Texting contest benefits Valley boy
About 20 area high schoolers competed Saturday thumb-versus-thumb for cash prizes in a citywide text-message contest at Central Valley High School.
Instead of costing their parents more money to send text messages, winners Emma Vidmar and Josh Campos each came away with prizes worth about $500. Vidmar won the phone-touchpad category and Campos the Blackberry-style keypad phone competition.
The event was the brainchild of Brooke Jackson and Kassie Panther, both students at CV and members of the school’s DECA business marketing group.
The two organized the contest to raise money to defray the medical bills of Hayden Stipe. The 7-year-old Spokane Valley boy, who has cerebral palsy, is receiving nontraditional treatments in Poland to gain strength and mobility. Jackson’s family has helped the Stipes in the past with other fundraisers.
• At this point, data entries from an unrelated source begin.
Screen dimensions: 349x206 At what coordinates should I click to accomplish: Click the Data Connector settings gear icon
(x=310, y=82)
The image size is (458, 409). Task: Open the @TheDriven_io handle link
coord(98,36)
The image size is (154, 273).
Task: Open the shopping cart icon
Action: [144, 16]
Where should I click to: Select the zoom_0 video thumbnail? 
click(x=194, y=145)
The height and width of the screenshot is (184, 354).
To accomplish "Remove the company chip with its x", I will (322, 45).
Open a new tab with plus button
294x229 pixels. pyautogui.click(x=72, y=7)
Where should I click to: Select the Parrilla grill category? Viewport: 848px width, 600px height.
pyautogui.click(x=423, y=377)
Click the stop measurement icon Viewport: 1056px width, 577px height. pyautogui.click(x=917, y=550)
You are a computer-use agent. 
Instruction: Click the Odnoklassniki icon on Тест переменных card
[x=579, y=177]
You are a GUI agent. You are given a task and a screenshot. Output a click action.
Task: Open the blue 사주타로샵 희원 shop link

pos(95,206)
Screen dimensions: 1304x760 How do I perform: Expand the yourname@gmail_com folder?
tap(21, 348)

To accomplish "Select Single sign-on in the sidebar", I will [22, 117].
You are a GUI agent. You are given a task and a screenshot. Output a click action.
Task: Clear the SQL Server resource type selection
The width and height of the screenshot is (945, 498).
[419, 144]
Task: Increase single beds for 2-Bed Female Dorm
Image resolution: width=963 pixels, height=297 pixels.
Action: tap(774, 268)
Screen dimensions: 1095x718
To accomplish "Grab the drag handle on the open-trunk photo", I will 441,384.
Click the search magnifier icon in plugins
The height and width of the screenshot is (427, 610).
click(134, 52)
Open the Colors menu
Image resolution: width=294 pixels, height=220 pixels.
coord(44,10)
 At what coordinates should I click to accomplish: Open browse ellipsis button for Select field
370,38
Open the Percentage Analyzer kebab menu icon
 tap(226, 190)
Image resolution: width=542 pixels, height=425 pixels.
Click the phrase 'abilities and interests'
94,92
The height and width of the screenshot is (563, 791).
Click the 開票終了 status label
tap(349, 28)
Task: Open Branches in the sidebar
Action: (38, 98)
Jackson said the event – despite low attendance – raised $700 for the Stipe family.
The winners, Campos and Vidmar, are both CV students. In text-messaging competition, contestants sit near an overhead screen. A paragraph appears onscreen, and competitors have 20 seconds to type the message. They get a point for spelling each word right and one extra point for each correct punctuation mark. They lose points for incorrect spelling and punctuation.
Alie Pruitt, a Rogers High School junior, didn’t win her category but had fun nonetheless. “Texting normally is easy because you know what you’re writing. It’s a lot harder when they give you something you’ve never seen before.”
Campos, 17, competed in the keyboard-only category in part because he already types 120 words a minute.
“Another thing that helps is that I play guitar. My hands are already pretty relaxed and loose,” he said.